Years from now, when historians and economists begin tallying the devastation wrought by COVID-19, it is likely only a few will focus much on world energy markets. Yet if there is one thing that has snapped into sharper view with the onset of this global pandemic, it is the extremely brittle state of OPEC and the autocratic governments that rely almost exclusively on the cartelization of oil markets to prop up their regimes. In September, OPEC will mark its 60-year anniversary as the world’s most preeminent price-fixing consortium. But it seems far from certain that the governments of the 13 states that currently make up the oil cartel will be able to survive a likely global recession, let alone the full-on, pandemic-induced depression that the International Monetary Fund is now predicting.
The warning by the IMF this week is a reminder that poet T.S. Eliot had it exactly right when he said, “April is the cruelest month.” If the IMF’s projections are accurate, the regions likely to suffer more than any other part of the world are the Middle East and Central Asia. The swath of territory spanning from Morocco to Pakistan is poised to potentially suffer a 4 percent downturn in GDP—a decline even sharper than in the rest of the world. Given that roughly half of OPEC’s member states sit within or are contiguous with those loose boundaries, it is almost as if an occult hand is poised to knock out nearly half of OPEC’s leadership.

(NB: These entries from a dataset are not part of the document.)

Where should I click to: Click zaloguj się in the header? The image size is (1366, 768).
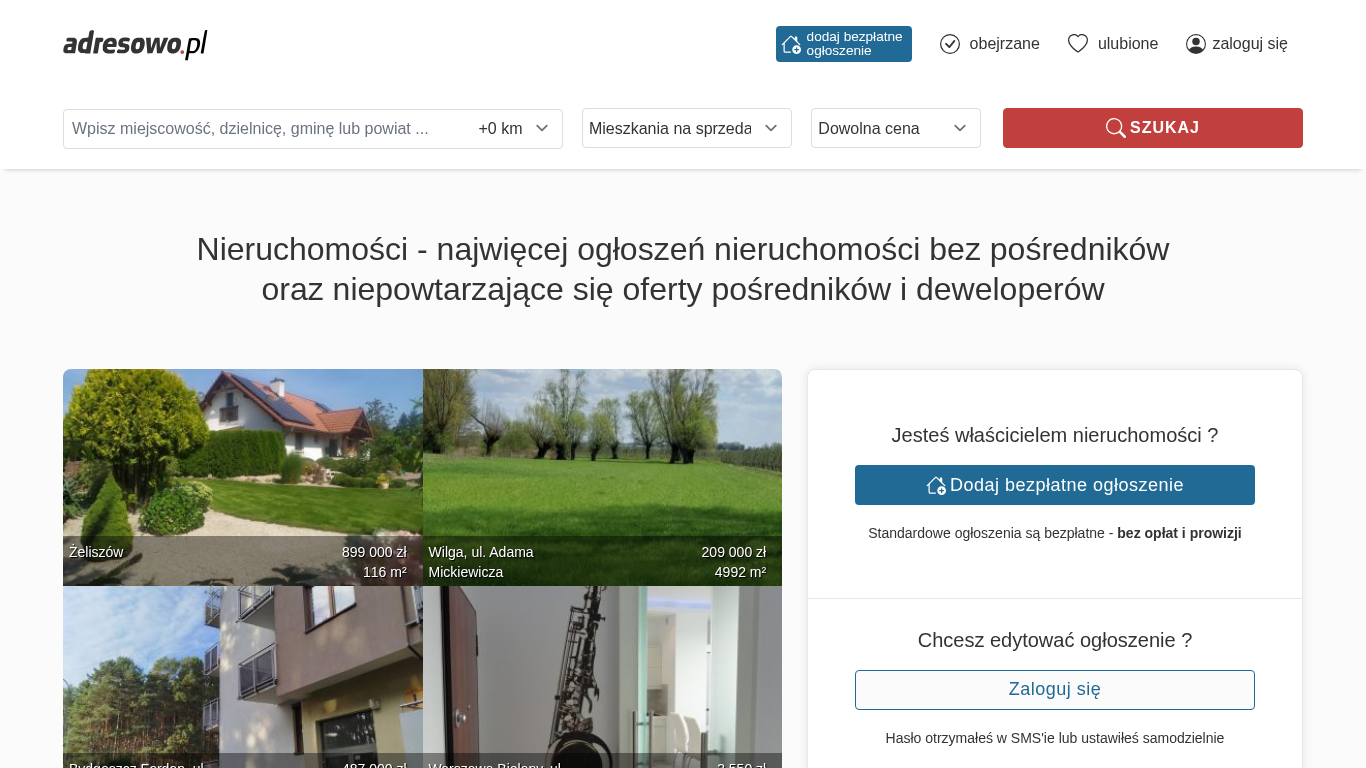click(x=1249, y=44)
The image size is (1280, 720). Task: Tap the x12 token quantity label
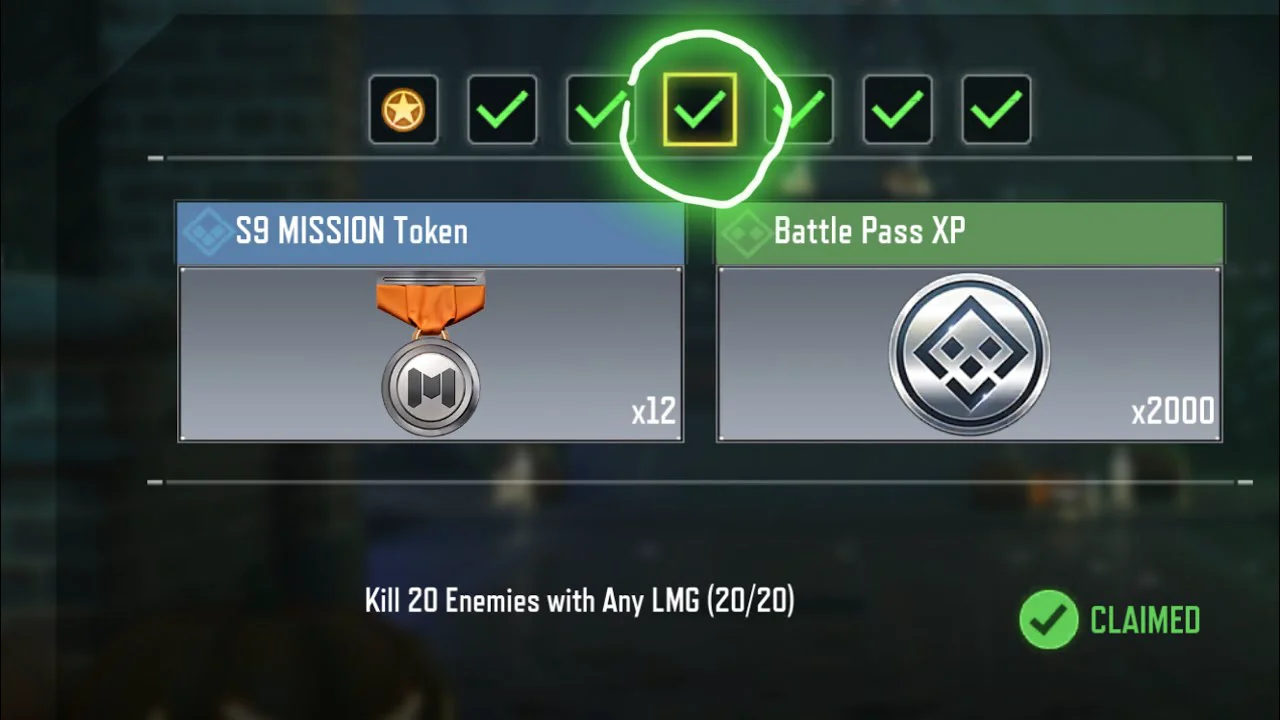654,411
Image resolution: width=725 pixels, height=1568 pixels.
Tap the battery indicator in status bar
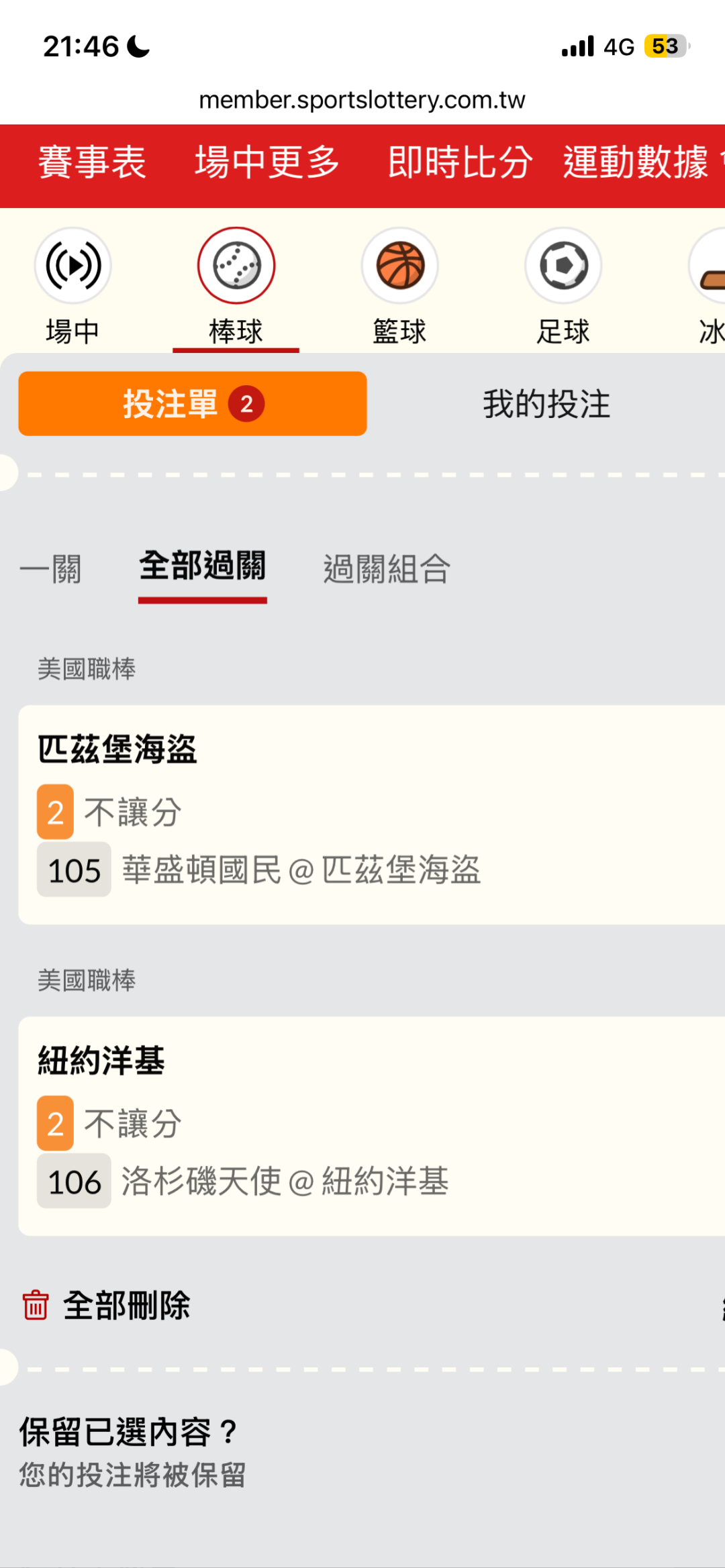tap(666, 46)
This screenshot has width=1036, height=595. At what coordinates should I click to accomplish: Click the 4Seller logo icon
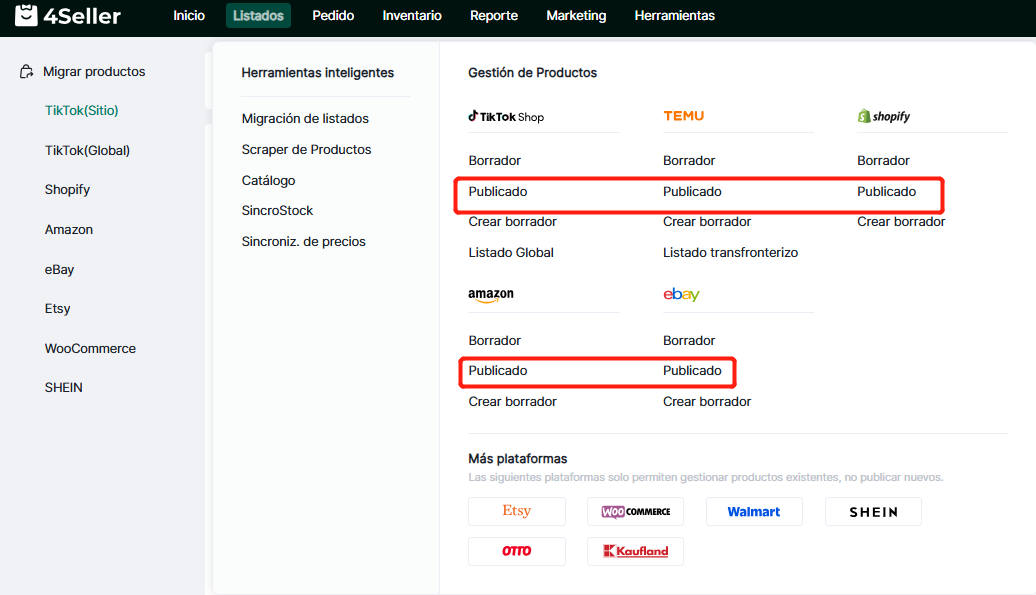click(26, 15)
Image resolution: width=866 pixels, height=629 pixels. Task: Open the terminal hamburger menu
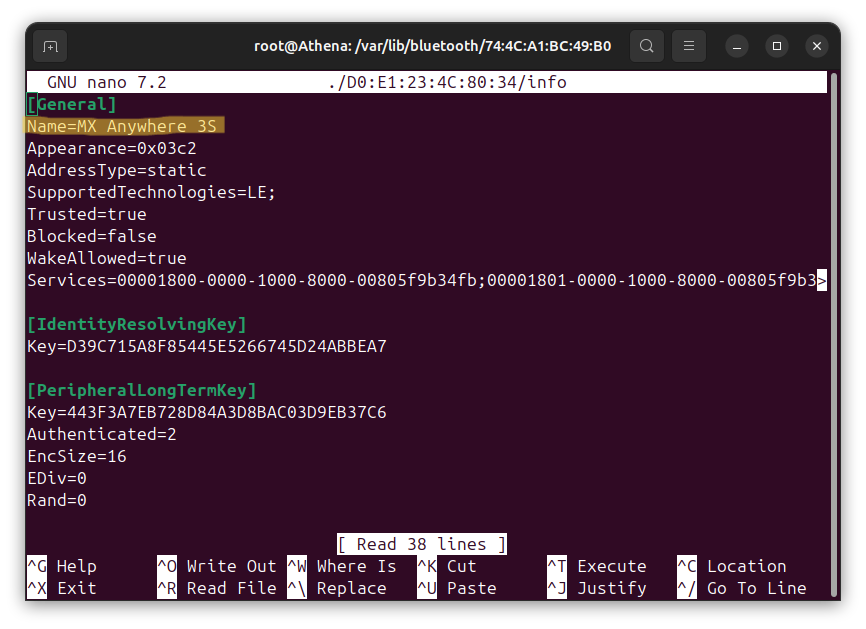tap(687, 45)
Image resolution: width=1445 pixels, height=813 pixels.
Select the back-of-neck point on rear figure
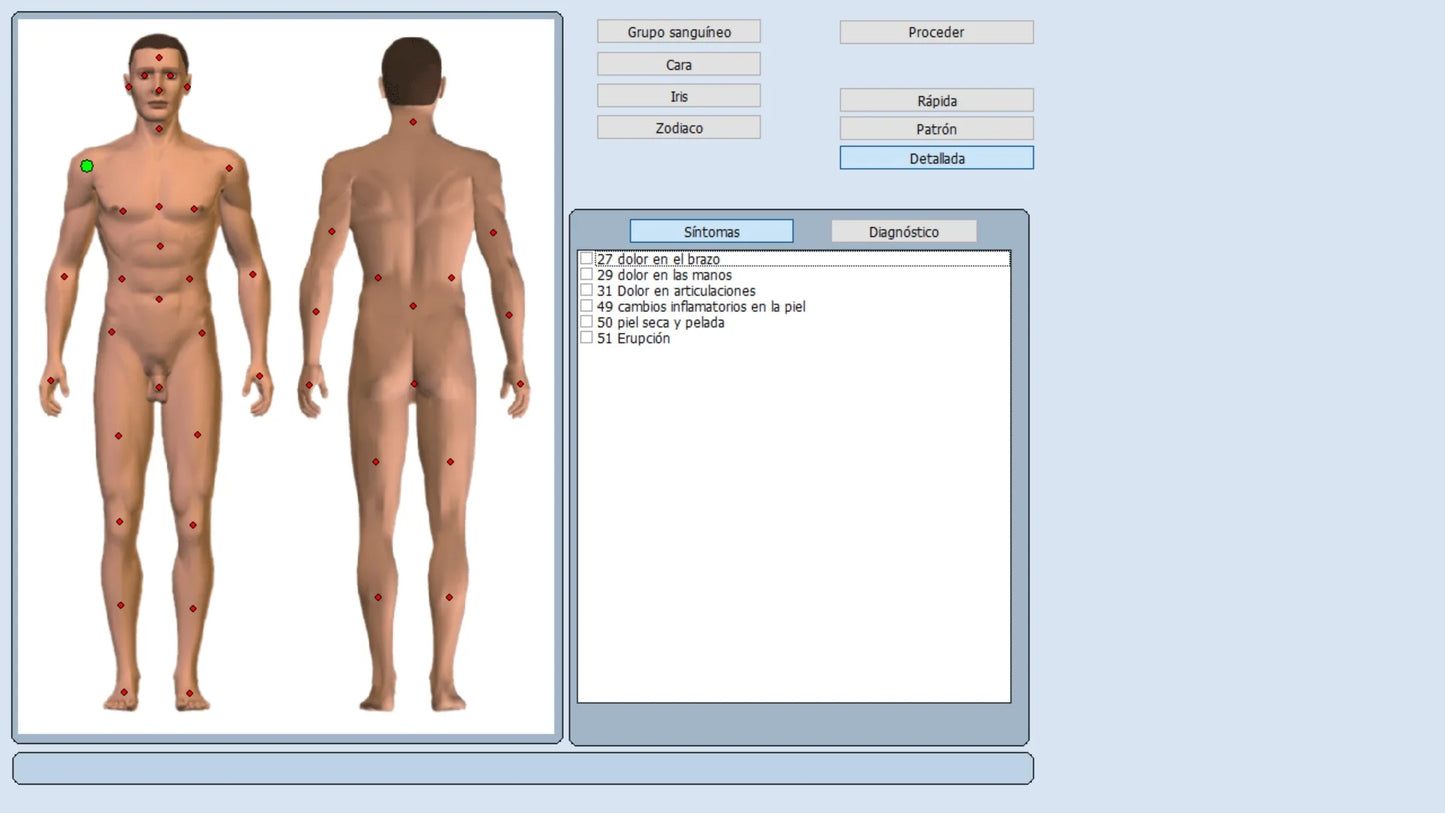(413, 122)
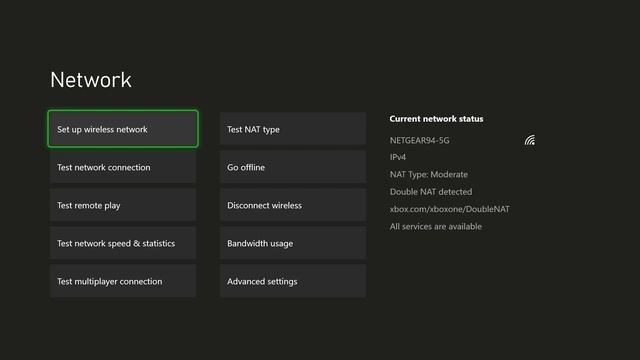Choose Test NAT type
The image size is (640, 360).
293,129
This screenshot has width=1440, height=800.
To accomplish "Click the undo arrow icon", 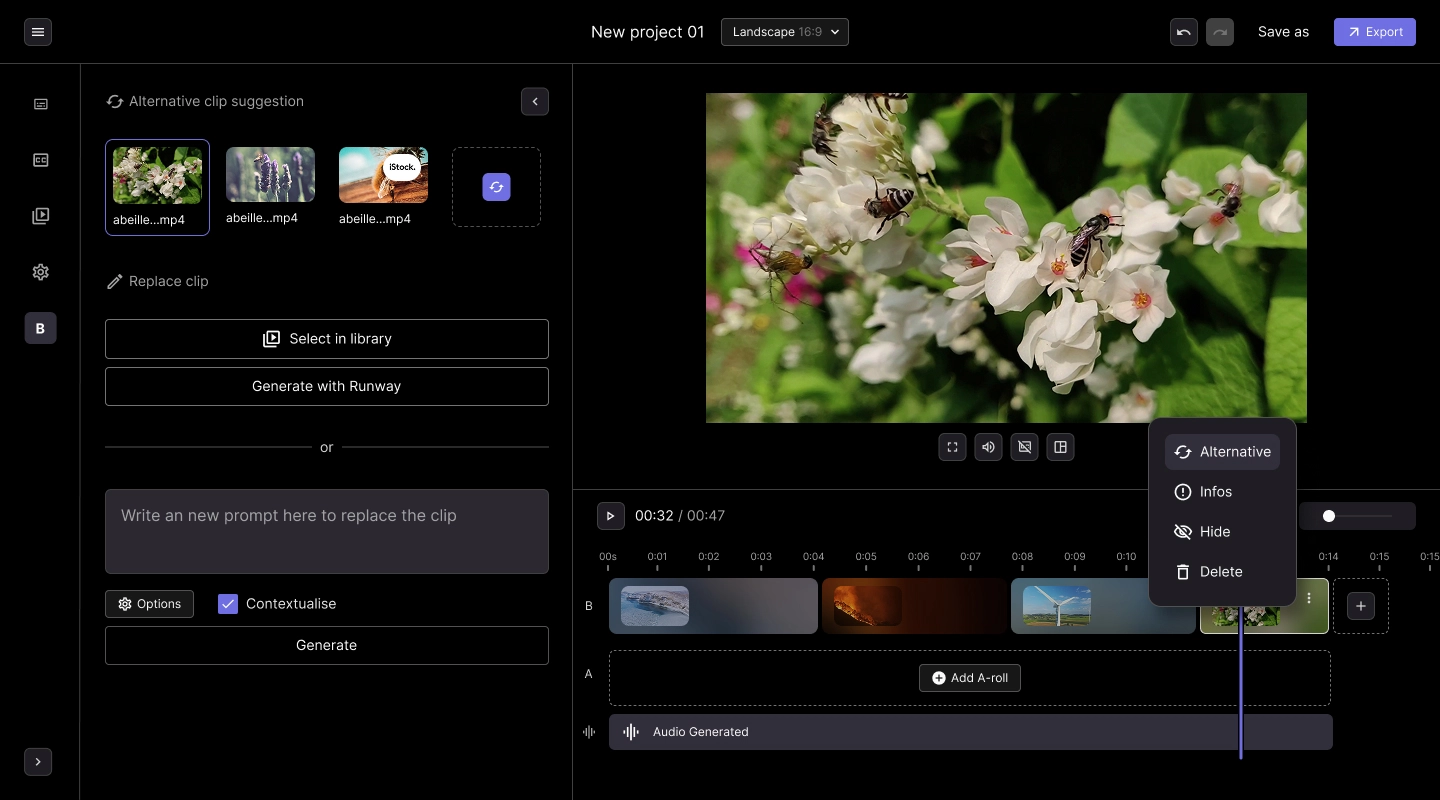I will 1184,32.
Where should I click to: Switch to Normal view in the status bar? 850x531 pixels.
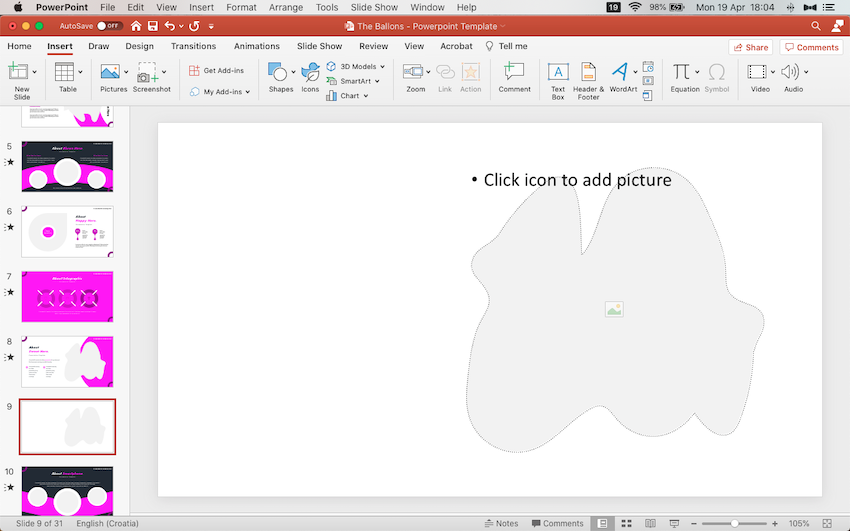pos(603,523)
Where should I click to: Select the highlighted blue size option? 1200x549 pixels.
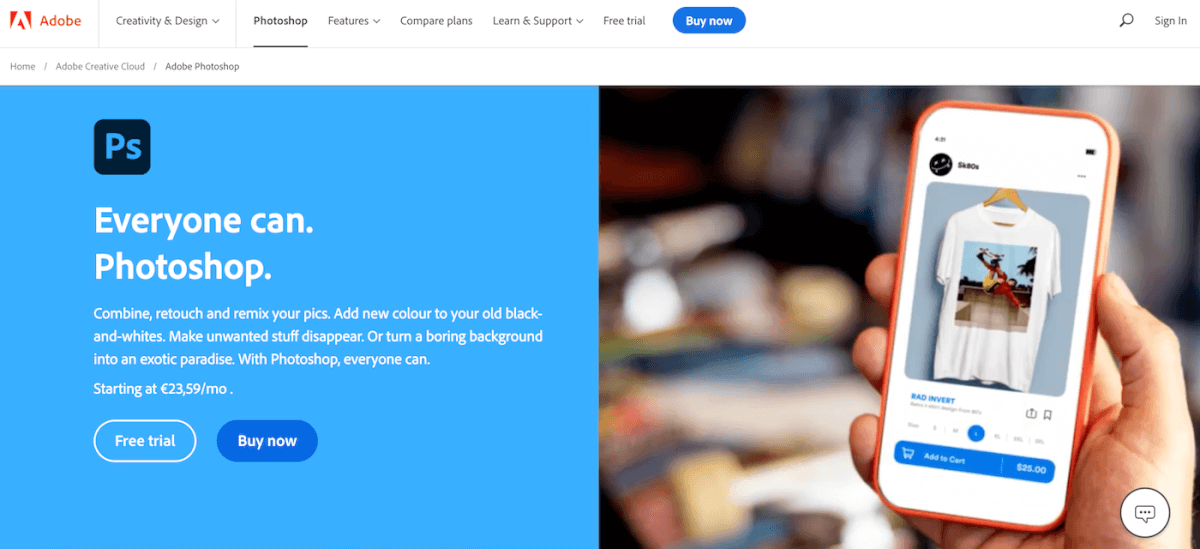(x=976, y=433)
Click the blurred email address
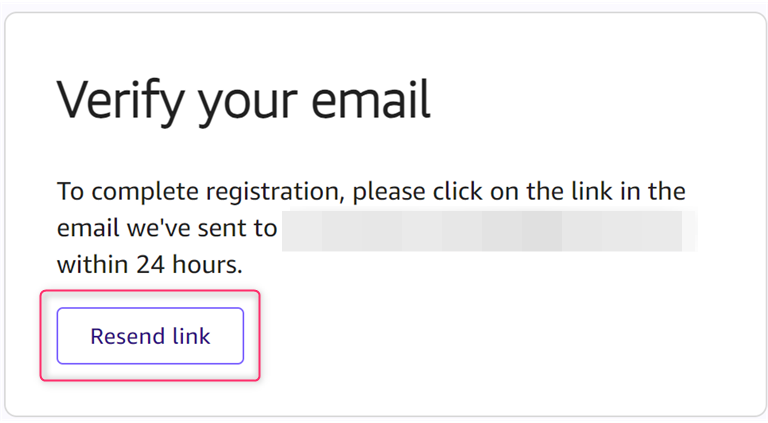This screenshot has height=423, width=768. coord(488,229)
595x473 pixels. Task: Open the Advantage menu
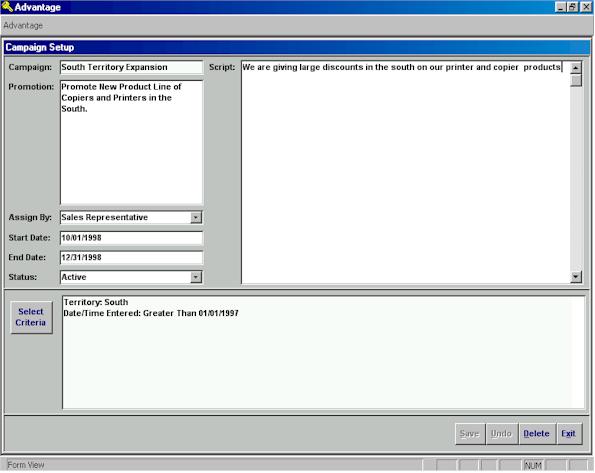23,25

Although it appears for now that OPEC’s top producer, Saudi Arabia, has cobbled together a truce with Russia in their price war and agreed to oil supply cuts, the U.S.-brokered cease-fire is probably only temporary. The historic supply cut of nearly 10 million barrels per day that Russia and OPEC agreed to late last week looks to be a just-in-time solution for the world’s biggest producers, including the United States. But for some non-OPEC states that only partially bought into the deal, there is likely to be far less room to maneuver when it comes to the much-needed revenues that their oil exports might generate. Even in a consortium scenario where stakeholders’ mutual interests are best served by price stability and a measure of predictability, controls on the flow of oil to markets are only as strong as the governments and policies that backstop domestic economies.